The gender gap

Author

Jason Collins

Published

August 12, 2011

This month’s Cato Unbound has another interesting subject, this time on the decline of men. In the lead essay, Kay Hymowitz runs through the mass of ways men are starting to fall behind women. Many of the statistics were a surprise to me. Take the following:

In an analysis of recent census data, Reach Advisors found that childless twentysomething men now earn 8% less than their female counterparts in 147 out of 150 of American cities. That’s despite the fact that college-going women major in subjects that tend to lead to lower paying jobs. Young single men are less likely to own a home than women. While on average men continue to earn more than women, their wages, unlike those of women, have stalled.

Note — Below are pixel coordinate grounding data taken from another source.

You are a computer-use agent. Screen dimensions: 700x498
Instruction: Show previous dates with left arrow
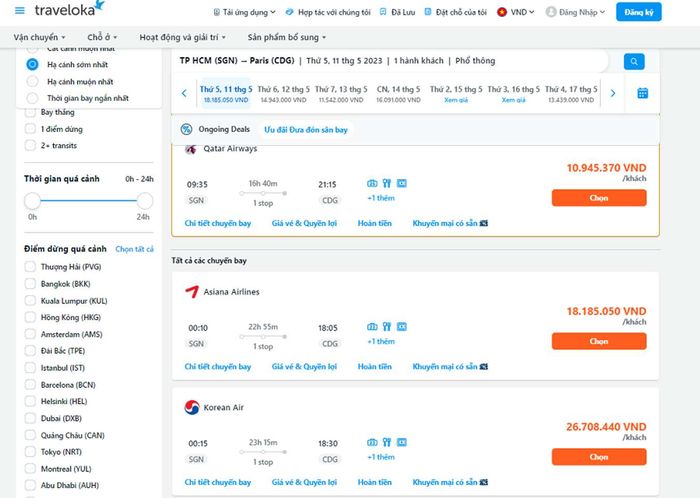[184, 93]
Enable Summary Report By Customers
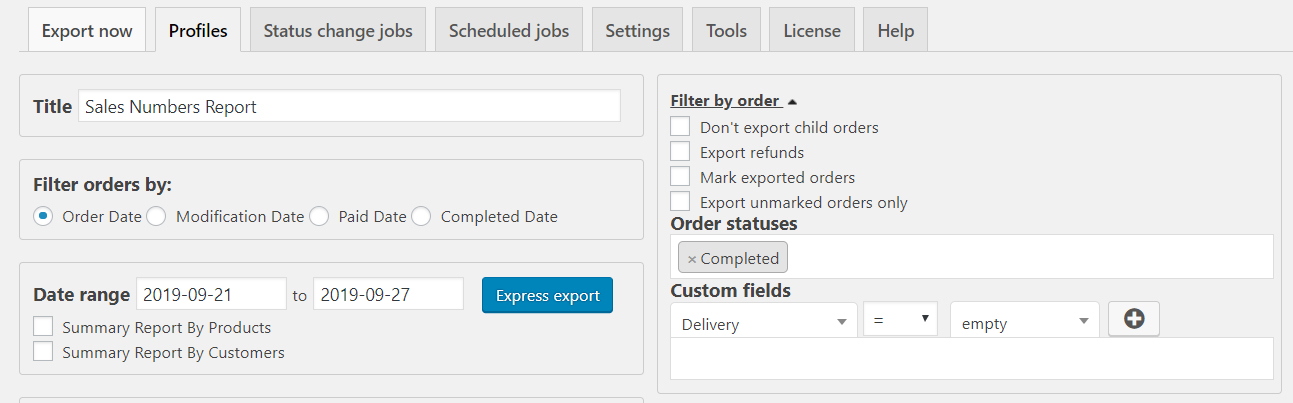Viewport: 1293px width, 403px height. pos(44,352)
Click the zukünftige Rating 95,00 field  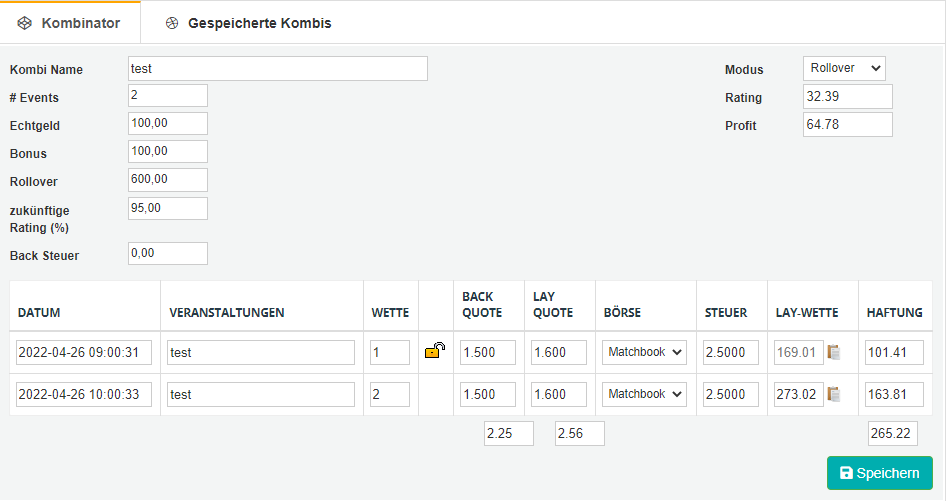click(x=168, y=209)
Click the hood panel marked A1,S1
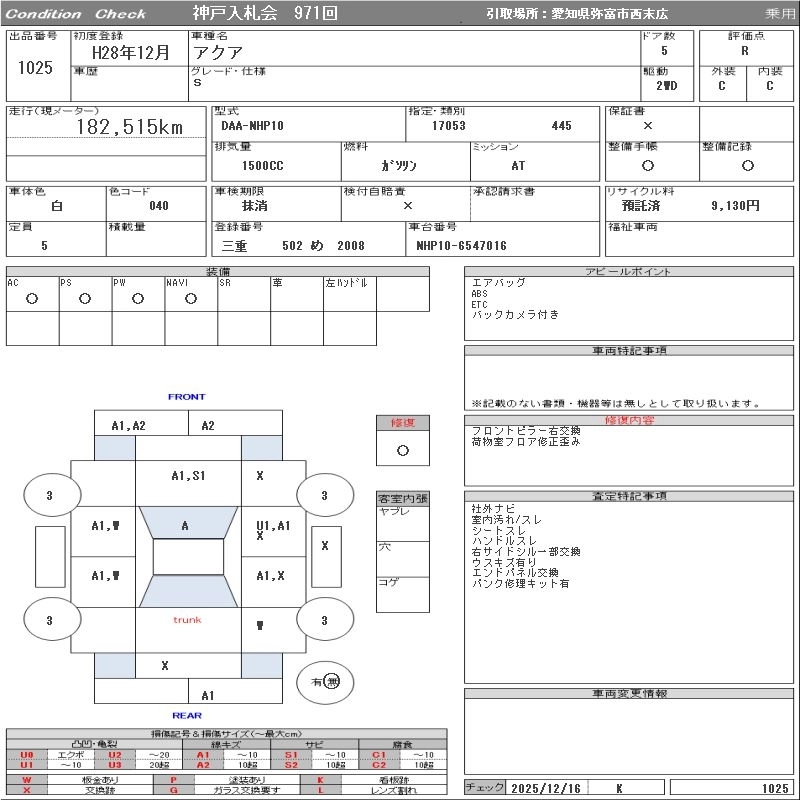This screenshot has height=800, width=800. coord(188,476)
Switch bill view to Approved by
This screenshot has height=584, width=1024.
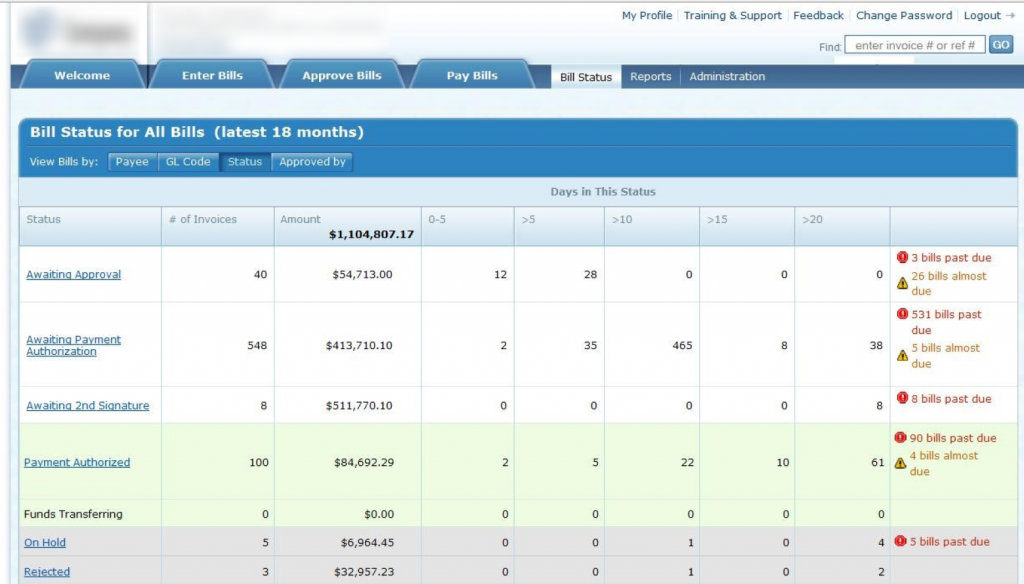tap(312, 161)
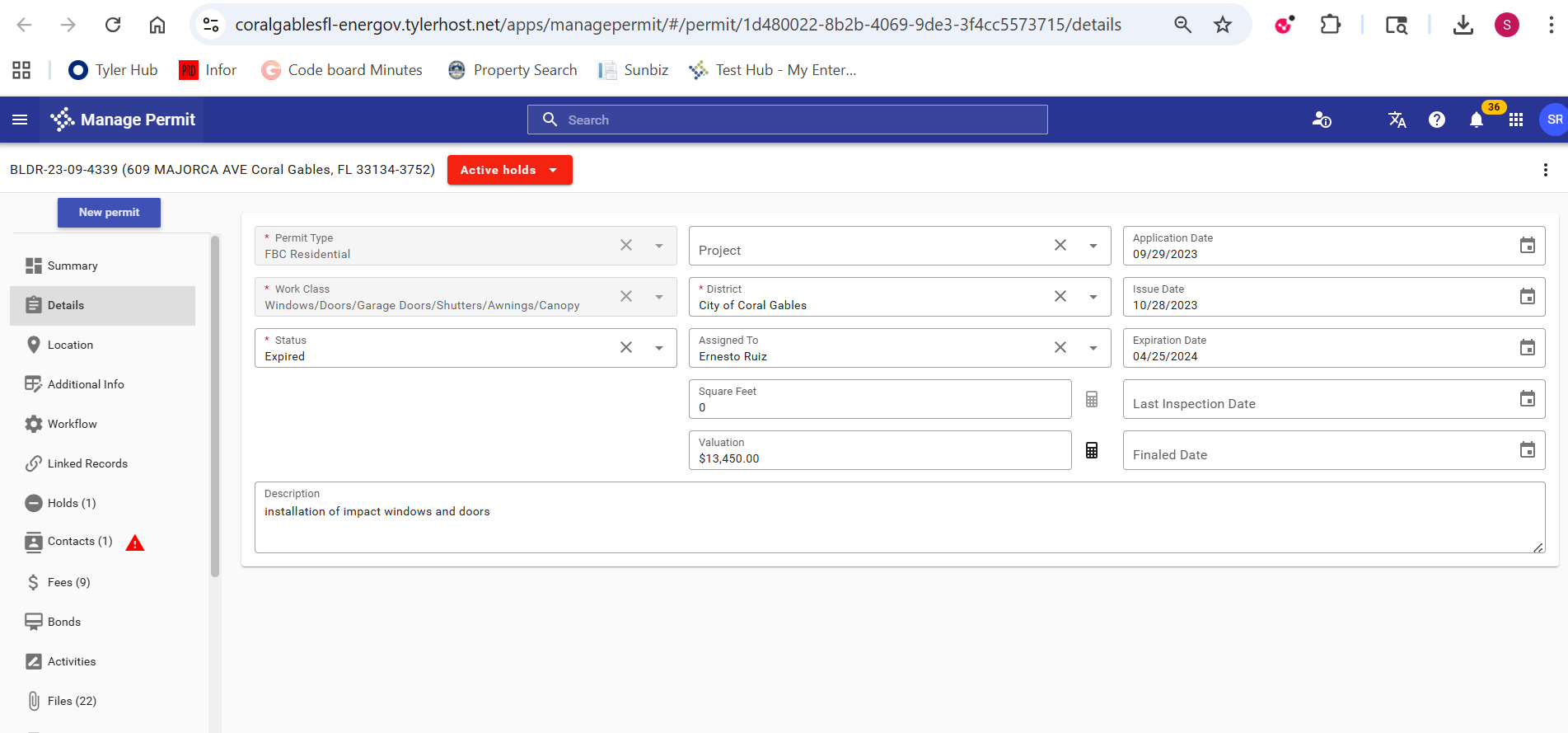The image size is (1568, 733).
Task: Expand the Status dropdown arrow
Action: pos(658,348)

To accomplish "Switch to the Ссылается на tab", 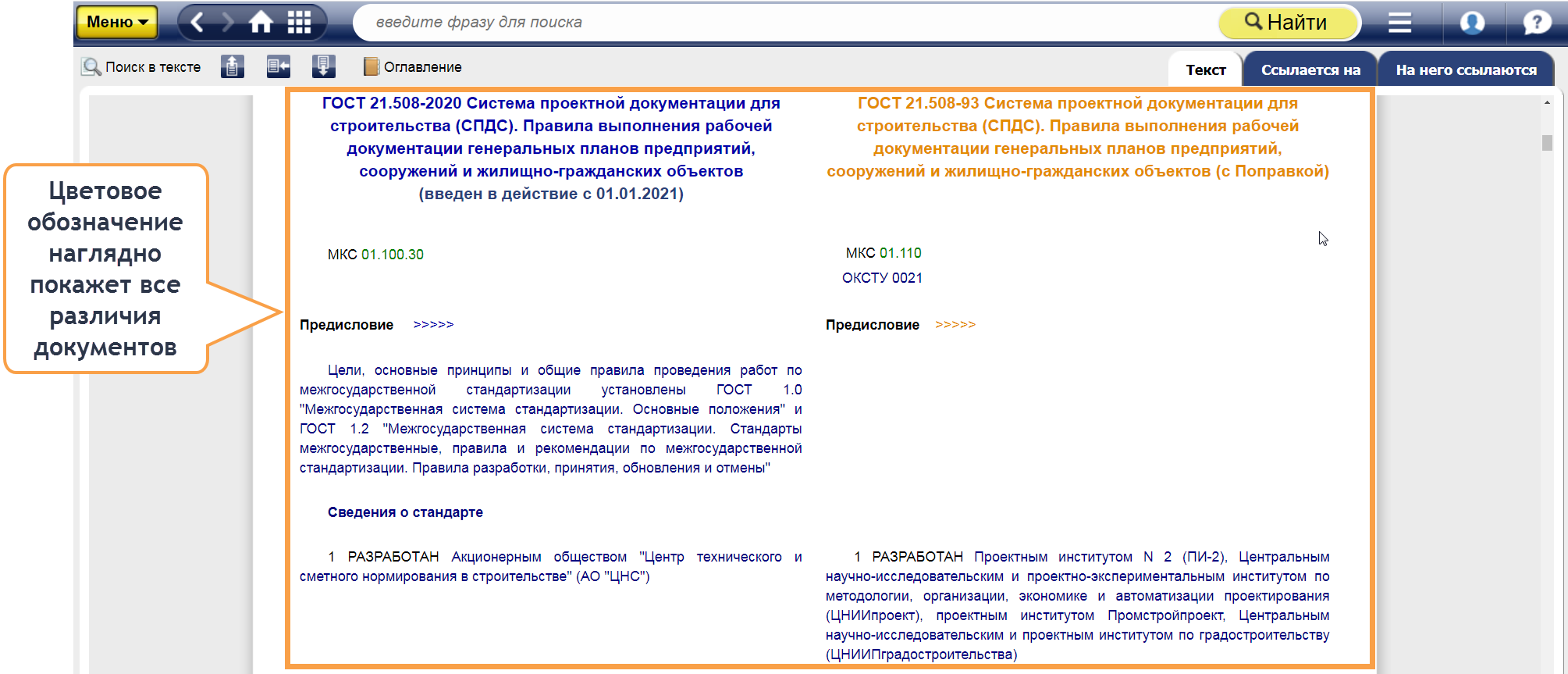I will [x=1310, y=70].
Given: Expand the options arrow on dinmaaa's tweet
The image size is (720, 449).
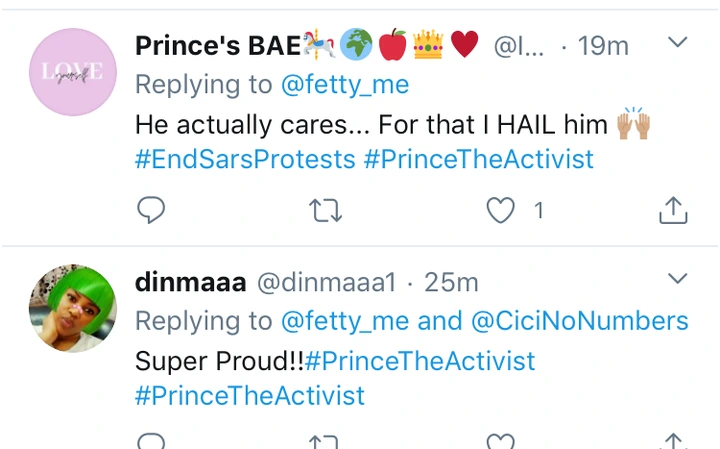Looking at the screenshot, I should 677,278.
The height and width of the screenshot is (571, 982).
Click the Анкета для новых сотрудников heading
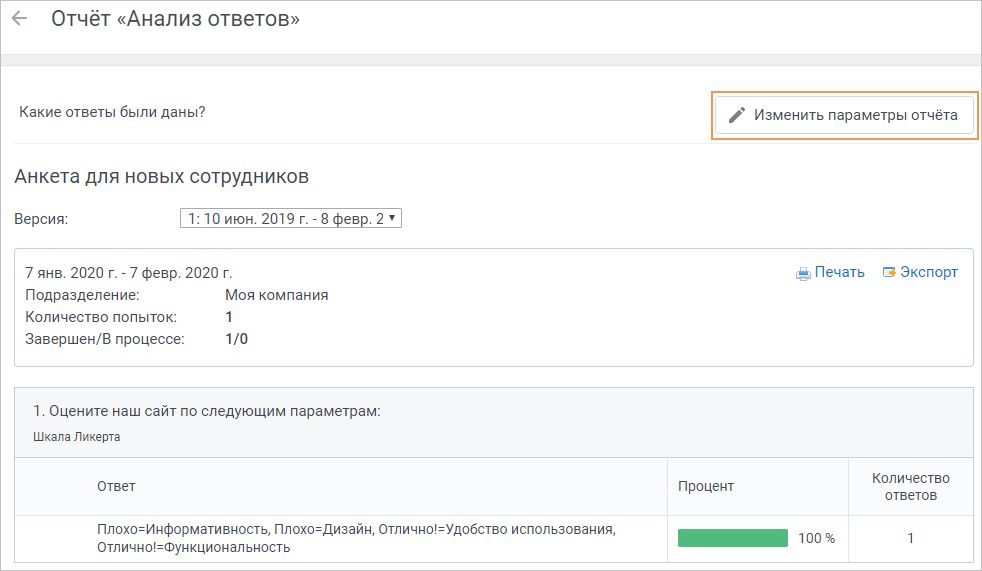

In her response essay, Jessica Bennett counters that women are still behind in many areas:

By the time women enter college, studies show they’ll have given up many of their leadership roles. The rise of the knowledge economy may have multiplied opportunities in other fields (Hymowitz sites public relations, graphic design, and management). But women will still make up just a third of business-school students and barely a quarter of law firm partners. …

Women still have trouble penetrating the highest rungs of the corporate world: they are also just 3 percent of Fortune 500 CEOs, less than a quarter of politicians, and just 22 percent of the leadership positions in journalism.

Between the two essays, there is a thread that young women are overtaking men in many areas, while not yet penetrating the top.

Bryan Caplan notes one potential explanation, namely that women seem to have less variance in traits than men in many dimensions:

But isn’t the obvious explanation just that men have higher variance in general?  This is easiest to prove for cognitive ability - see Garett Jones’ review of the evidence.  But it also seems very plausible for interests and obsessiveness.  Anyone can start a blog, but men are much more likely to do so.  The reason, I’ll warrant, is that the male distribution of ego has a right tail that stretches far into the horizon.<

From an evolutionary perspective, the higher variance for men makes sense. In a winner takes all competition for women, men at the top can have many children. Meanwhile, women are constrained in the maximum of number of children they can have. The jackpot of being the best male far outweighs the cost of being the worst. Genghis Khan was so reproductively successful (as was his grandson Kublai Khan) that one in 200 men globally are direct descendants along the male line and hence carry his y-chromosome. Such success would be impossible for a woman. Being a rich, successful male could buy additional access to mates and reproductive success that being a rich, successful woman does not. The evolutionary incentives are stacked in favour of the man seeking those top positions.

An evolutionary perspective also assists in the following, in which Hymowitz asks whether the loss of the historical male role as provider has played a part in the “decline of men”:

Consider another recent study by S. Alexandra Burt at Michigan State University. Burt followed 289 pairs of male twins for 12 years, between the ages of 17 and 29. More than half of the twins were identical. She found that men who had shown less antisocial behavior as adolescents were more likely to marry as they got older, which argues for self-selection. But she also found that a married twin had fewer antisocial behaviors—aggression, irritability, financial irresponsibility, and criminal involvement—than his unmarried brother. This suggests there is some truth to the very unfashionable idea that marriage helps to discipline men.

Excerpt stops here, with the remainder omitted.